Aber weil Du´s bist: Nein, kein Reisebüro ist rechtlich verpflichtetdie Vor- und Nachteile eines Veranstalters zu nennen. In der Praxis stellt sich diese Frage allerdings eher selten, denn jedes fähige Reisebüro wird seinem Kunden vor der Buchung die Rahmenbedingungen / AGB´s seines Vertragspartners erläutern. Dabei wird im Falle von XNEC sicherlich auch auf die allgemeinen Vor- und Nachteile dieser Produktionsform von Reisen eingegangen werden. ( Im Fall XNEC sogar noch weit vor der eigentlichen Beratung und Buchung. Wenn man nämlich die Vor- und Nachteile im Vorfeld ausgiebig erläutert, dann verlieren 95% aller Urlauber per se schon die Lust auch nur ansatzweise in Betracht zu ziehen jemals eine Reise mit XNEC zu buchen )
-
Irgendwie verstehe ich da etwas nicht.

Günther erzählt uns immer, die XYZ-Veranstalter hätten enorme Umsatzzuwächse.
CJ meint, bei der Beratung durch ein fähigesRB verlören die potentiellen Kunden die Lust an einer Buchung dieser XYZ-Veranstalter.
Jetzt gibt es zwei Möglickeiten:a) eine Aussage ist falsch
b) beide Aussagen sind richtig, was aber bedeuten würde, dass die meisten RB unfähig sind, und sie deshalb die Kunden nicht von einer solchen Buchung abhalten können
-
@CaptainJarek
Der Satz:
In der Praxis stellt sich diese Frage allerdings eher selten, denn jedes fähige Reisebüro wird seinem Kunden vor der Buchung die Rahmenbedingungen / AGB´s seines Vertragspartners erläutern.Sorry, ich habe viele Jahre in einem Reisebüro gebucht, selten fast nie wurden die AGB der RV's vom Reisebüro erläutert.
Mich haben nie die AGB's sondern die Orte, die Hotels, das Umfeld und wie ich dahin komme interessiert.

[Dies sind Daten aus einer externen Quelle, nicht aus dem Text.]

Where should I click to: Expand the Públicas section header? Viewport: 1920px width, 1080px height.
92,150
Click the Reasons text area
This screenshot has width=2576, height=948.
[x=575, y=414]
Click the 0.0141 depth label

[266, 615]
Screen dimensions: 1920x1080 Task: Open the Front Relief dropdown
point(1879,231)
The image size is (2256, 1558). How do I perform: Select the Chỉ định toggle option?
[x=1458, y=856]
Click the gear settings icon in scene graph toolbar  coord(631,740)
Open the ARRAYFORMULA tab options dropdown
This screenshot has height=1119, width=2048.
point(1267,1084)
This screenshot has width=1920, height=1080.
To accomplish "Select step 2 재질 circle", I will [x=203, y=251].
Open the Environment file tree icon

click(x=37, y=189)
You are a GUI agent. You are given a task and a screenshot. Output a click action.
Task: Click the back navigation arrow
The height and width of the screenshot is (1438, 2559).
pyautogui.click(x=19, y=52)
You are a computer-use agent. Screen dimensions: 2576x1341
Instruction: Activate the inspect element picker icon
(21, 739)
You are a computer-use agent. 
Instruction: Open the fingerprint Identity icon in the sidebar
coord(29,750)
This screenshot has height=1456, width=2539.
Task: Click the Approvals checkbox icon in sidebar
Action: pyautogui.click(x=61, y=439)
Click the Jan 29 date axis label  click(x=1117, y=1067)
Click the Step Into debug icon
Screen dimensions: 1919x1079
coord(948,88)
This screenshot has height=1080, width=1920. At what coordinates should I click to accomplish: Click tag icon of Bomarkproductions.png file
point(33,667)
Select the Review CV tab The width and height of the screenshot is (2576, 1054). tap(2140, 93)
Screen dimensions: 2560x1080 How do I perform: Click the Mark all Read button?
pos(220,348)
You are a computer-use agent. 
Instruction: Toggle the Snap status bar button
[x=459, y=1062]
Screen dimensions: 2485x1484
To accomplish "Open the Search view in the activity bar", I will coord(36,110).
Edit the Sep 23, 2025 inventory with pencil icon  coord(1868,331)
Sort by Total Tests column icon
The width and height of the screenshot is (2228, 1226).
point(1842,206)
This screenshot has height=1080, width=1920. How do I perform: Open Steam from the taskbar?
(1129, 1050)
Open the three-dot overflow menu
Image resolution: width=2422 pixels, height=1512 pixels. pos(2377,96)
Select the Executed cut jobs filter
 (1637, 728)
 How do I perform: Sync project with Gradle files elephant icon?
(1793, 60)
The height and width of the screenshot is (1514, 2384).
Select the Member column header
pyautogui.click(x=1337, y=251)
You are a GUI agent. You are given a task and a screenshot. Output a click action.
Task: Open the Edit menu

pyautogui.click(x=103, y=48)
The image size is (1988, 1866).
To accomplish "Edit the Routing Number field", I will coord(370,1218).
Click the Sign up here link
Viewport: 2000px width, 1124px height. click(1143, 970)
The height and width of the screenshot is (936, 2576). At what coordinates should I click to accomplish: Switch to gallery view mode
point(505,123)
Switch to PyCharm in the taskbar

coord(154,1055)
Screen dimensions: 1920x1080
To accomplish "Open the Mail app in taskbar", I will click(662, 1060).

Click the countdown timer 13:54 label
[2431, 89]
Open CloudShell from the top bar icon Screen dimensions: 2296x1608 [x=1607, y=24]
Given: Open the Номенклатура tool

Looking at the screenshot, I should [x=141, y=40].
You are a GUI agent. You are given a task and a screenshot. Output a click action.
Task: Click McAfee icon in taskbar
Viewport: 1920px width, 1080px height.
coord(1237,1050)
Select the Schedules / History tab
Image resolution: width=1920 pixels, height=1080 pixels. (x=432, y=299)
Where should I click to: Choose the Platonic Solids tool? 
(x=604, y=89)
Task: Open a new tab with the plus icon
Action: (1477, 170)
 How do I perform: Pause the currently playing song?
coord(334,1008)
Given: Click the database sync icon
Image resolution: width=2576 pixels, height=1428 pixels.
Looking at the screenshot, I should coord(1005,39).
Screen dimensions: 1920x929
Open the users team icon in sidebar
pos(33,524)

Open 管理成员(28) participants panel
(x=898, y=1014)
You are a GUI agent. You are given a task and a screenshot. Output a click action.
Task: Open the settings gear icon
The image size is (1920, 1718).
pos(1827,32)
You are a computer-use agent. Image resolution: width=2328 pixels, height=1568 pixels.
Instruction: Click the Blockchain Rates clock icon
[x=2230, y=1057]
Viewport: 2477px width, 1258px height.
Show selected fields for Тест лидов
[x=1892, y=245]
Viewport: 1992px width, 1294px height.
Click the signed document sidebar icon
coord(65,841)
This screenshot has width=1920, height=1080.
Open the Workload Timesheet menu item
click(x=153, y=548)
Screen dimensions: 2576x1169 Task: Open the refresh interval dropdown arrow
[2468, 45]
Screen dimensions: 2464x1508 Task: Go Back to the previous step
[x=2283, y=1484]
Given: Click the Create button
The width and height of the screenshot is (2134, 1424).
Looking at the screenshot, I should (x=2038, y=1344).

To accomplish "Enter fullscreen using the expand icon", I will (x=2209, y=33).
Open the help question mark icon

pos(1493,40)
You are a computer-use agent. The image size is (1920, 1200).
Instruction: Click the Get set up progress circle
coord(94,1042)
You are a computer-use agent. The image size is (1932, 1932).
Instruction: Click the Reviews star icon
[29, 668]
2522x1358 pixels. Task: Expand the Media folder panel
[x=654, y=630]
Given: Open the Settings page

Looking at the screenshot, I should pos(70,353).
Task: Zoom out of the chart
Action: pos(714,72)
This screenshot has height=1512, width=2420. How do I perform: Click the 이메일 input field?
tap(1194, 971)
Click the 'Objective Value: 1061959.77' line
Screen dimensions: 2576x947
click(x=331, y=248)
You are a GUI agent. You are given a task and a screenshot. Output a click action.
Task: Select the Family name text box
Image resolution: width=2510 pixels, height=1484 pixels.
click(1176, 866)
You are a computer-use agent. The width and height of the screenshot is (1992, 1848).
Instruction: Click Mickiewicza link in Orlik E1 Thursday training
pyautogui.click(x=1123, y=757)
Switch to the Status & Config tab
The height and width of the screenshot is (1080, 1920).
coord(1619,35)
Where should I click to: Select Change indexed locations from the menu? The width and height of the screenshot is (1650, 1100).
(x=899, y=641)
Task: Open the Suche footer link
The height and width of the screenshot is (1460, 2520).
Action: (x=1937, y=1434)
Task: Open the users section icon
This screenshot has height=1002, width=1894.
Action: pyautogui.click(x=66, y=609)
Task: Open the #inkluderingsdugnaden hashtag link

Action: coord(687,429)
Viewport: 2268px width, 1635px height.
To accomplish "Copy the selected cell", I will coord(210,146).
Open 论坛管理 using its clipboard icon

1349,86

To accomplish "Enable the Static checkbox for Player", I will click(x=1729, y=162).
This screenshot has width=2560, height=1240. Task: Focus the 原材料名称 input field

Auf den Preis haben wir gemeinsam immer geachtet.
Dank meinem Reisebüro, ohne das es auf die AGB' s der RV's hingewiesen hat, haben wir "Superurlaube" verbracht, Die Angestellten wussten was Sie einem normalen Kunden anbieten können. -
Dir hat ein Reisebüro bspw. noch nie gesagt: "Sie haben bei dieser Reise 20% Anzahlung und 80% Restzahlung, diese sind fällig am X.X." usw.?
Glaube ich nicht! All sowas sind Erläuterungen von AGB.@gastwirt: Möglichkeit 3 ist - natürlich - völliger Quatsch, die Touristik "brummt" und die Reisebüros haben deutlich mehr "Besucherströme" als noch in den Vormonaten / - jahren. Klick mich!
@chepri: Alles ist relativ. Wenn XNEC einen Gesamtanteil von 5% am Neckermann-Umsatz hat und durch ein Umsatzwachstum von 10% innerhalb eines Geschäftsjahres auf 5,5% erhöht, dann hat es - für die Touristikbranche - tatsächlich einen "enormen Umsatzzuwachs". Auf auf die Gesamtumsätze gesehen ist das alles nicht der Rede wert.